University of Arkansas (Poetry)


One of my undergraduate professors told me that in grad school, I would find a community of writers. I never gave any thought to all the implications of his statement. Four years later, this is the best introduction I can think of to review the program here, which is in the midst of changes.

None of the founders of the program remain on the faculty with the retirement this spring of Miller Williams. For poets, this means very limited choices for work-shopping as the department currently has only two poets. There are three faculty members in fiction. This hurts students when it comes to completing the required thesis — the director of the committee is busy with so many other students that little individual attention can be given.

The good news is that the department has visiting writers frequently, such as Franz Wright this spring concurrent with his Pulitzer Prize announcement. Visiting writers offer the opportunity to get a different perspective regarding one’s work, but not the sustained attention that one should receive from a program requiring a four-year investment. This is likely to be true in the future as no immediate plans to add a poet to the faculty are underway. I also found that members of the faculty are also focused on their own careers first and foremost.

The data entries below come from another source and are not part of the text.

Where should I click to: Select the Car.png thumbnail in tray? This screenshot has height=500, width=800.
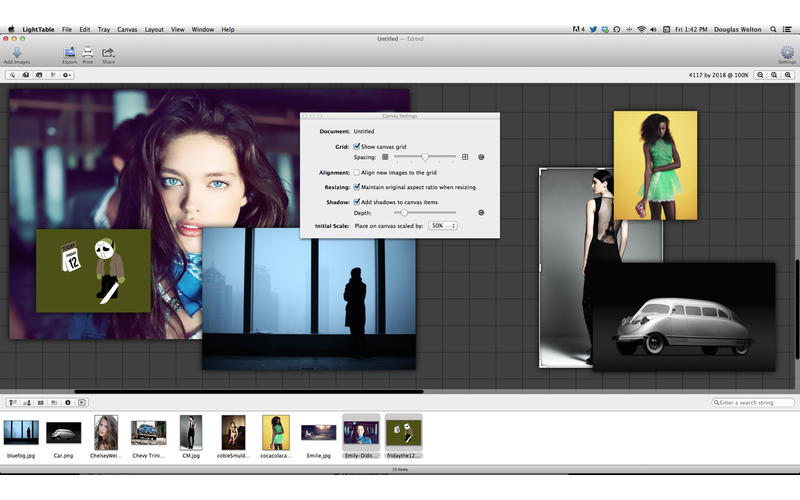pos(63,433)
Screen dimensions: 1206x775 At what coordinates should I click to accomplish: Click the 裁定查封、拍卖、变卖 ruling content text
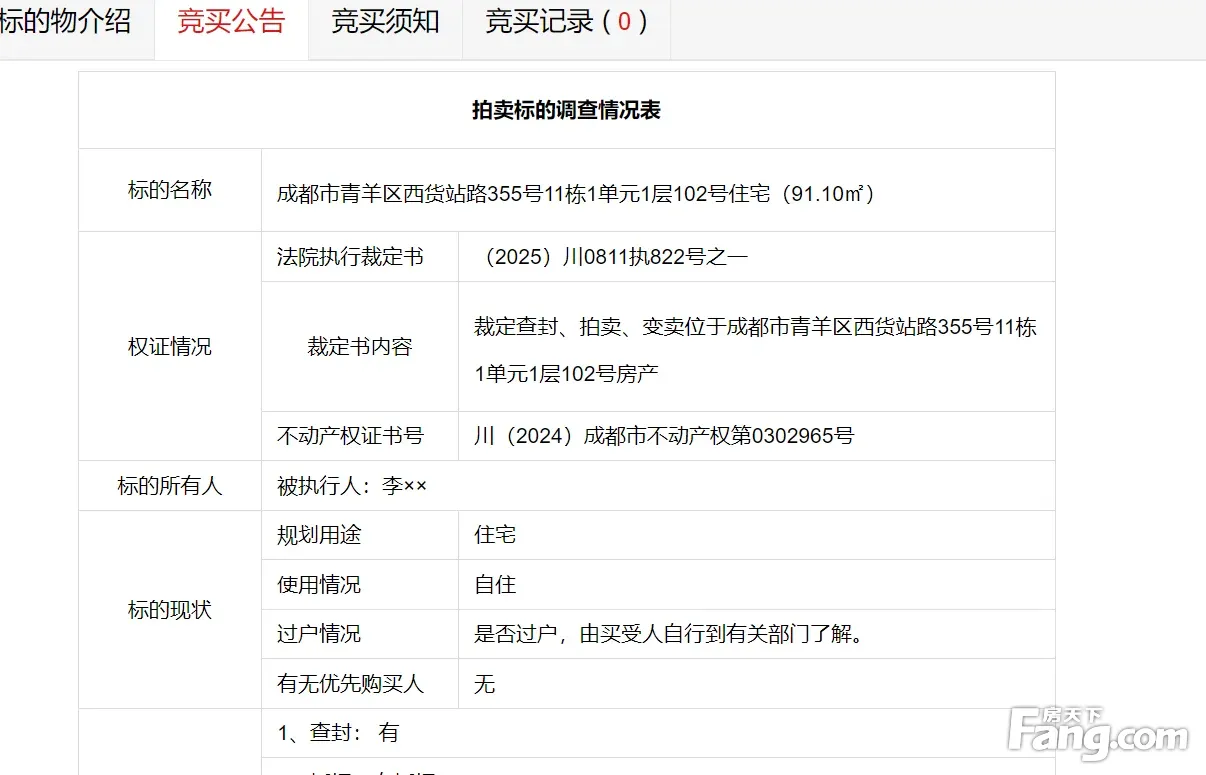(x=755, y=327)
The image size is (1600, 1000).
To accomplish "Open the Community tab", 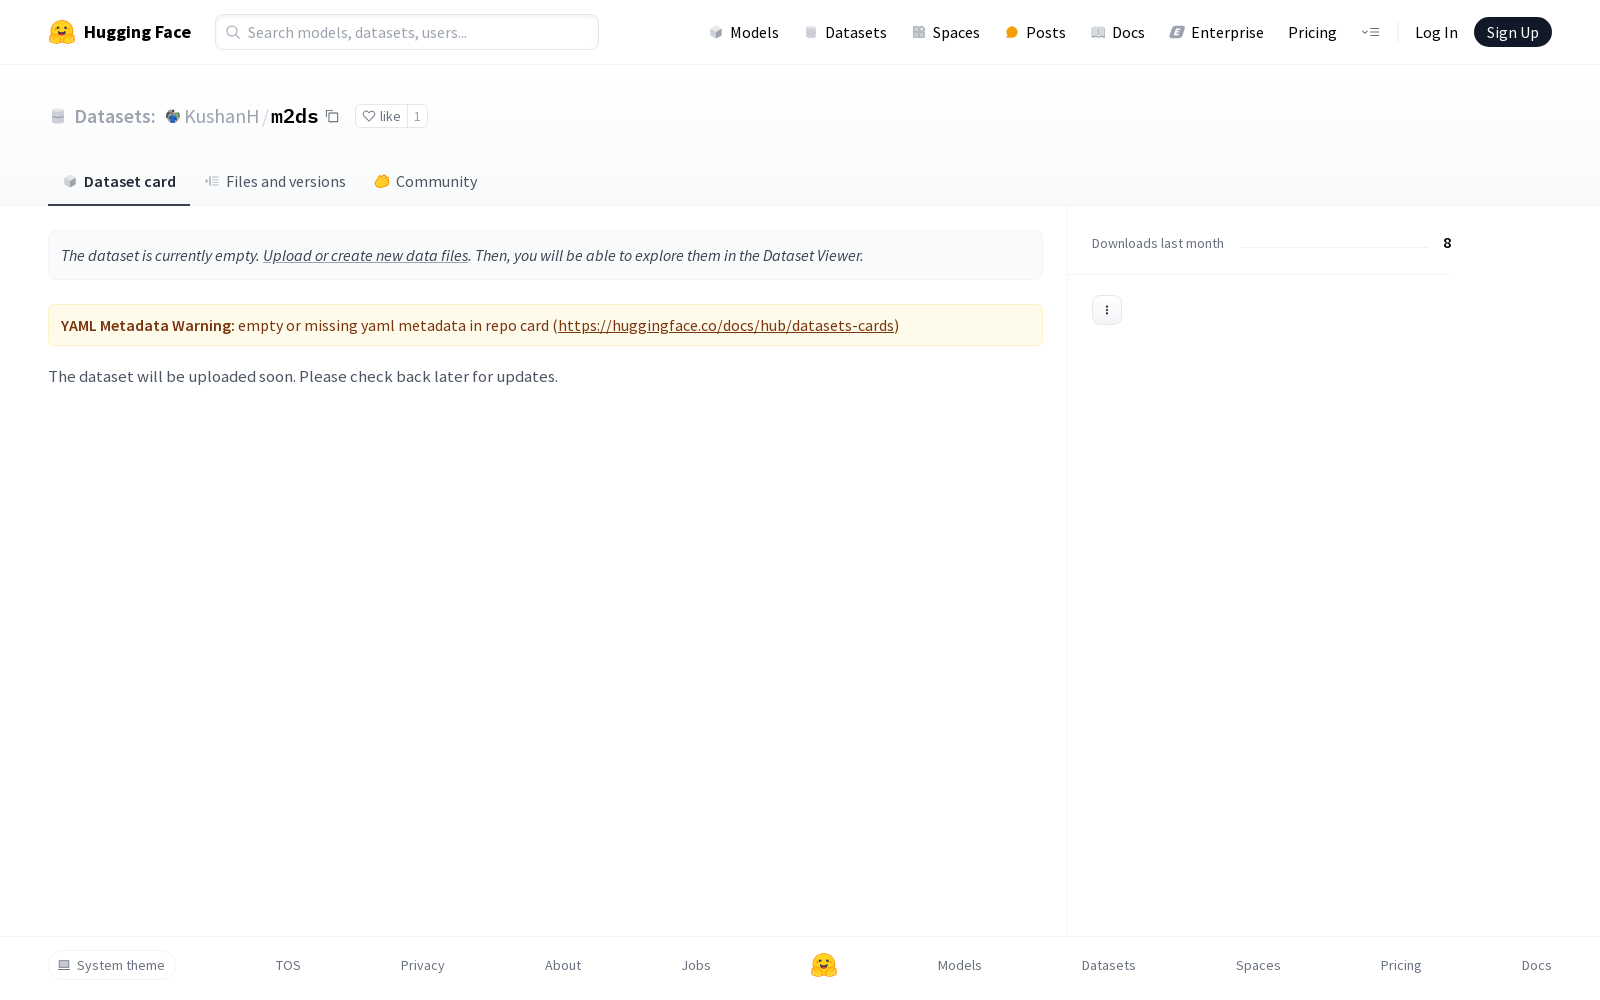I will 426,182.
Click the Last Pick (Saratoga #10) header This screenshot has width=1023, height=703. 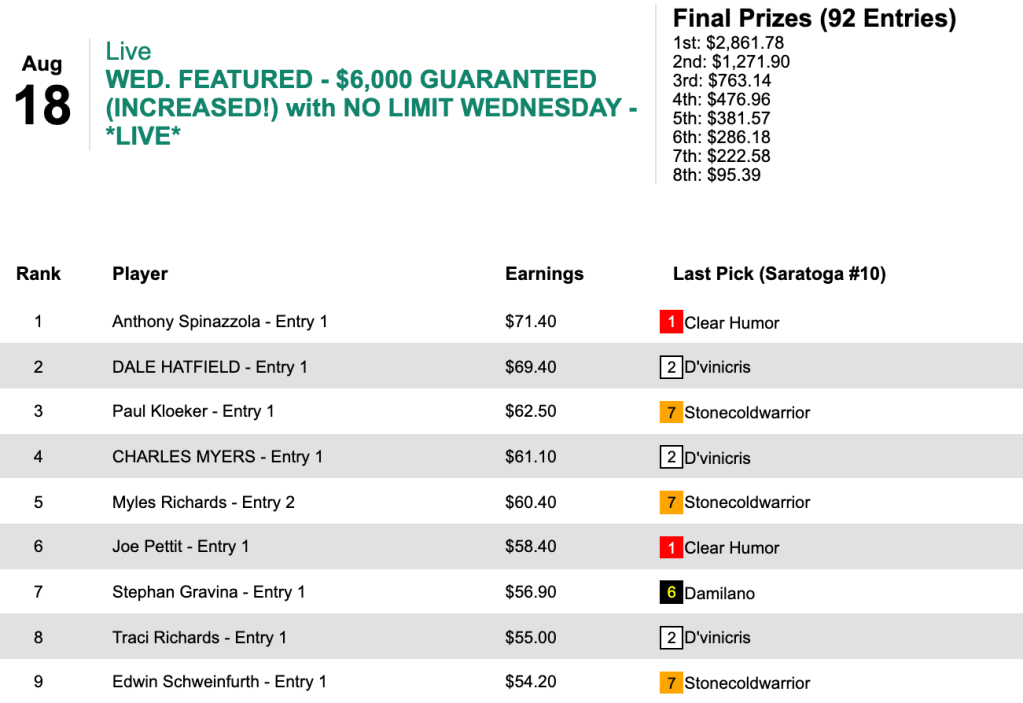(x=779, y=273)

There are contradictory opinions among my peers towards the faculty too, of course. While I adored Ellen Gilchrist’s workshop, one of my closest friends in the program, who is an extremely talented writer, was at total odds with her. Even when someone here loves you, no one is going to hold your hand in the dark.

The program is slanted towards traditional students, and there is no consensus within the poetry ranks even of the definition of poetry or its function as an art form. Additionally, there are some problems here for women. Many women faculty members have exited the program, as well as many women students. Your research can easily provide you with names. I hope that this trend reverses itself, but it is a slow process that makes two steps forward and one step back. As well, it has been my experience, and the experience of many of my peers, that some of the students are groomed more attentively than others. During my first year, another student inquired from one of the faculty members about the process for applying for the Walton-fellowships, which allows the recipients a year off from teaching with full financial support. The faculty member said, and I quote: “If you don’t know you’re getting one, you aren’t getting one.”

I didn’t want someone to hold my hand in the dark, but I did expect to receive a critical assessment and creative support in producing a body of work to complete the graduation requirements of the program, and the program did not fully meet my expectations in this way. I believe the experience of work-shopping should be about the poem, not the poet; the story, not the writer. Sometimes it is about the person and not the work.

I am not sorry I spent the past four years here; I believe calm seas do not a sailor make. I have made some of the most wonderful friends and I expect to stay in contact with them for the rest of my life. I found what my undergraduate professor sent me to find — a community of writers. There are parts of this town I don’t particularly care to visit, but I eventually found my own neighborhood to belong to.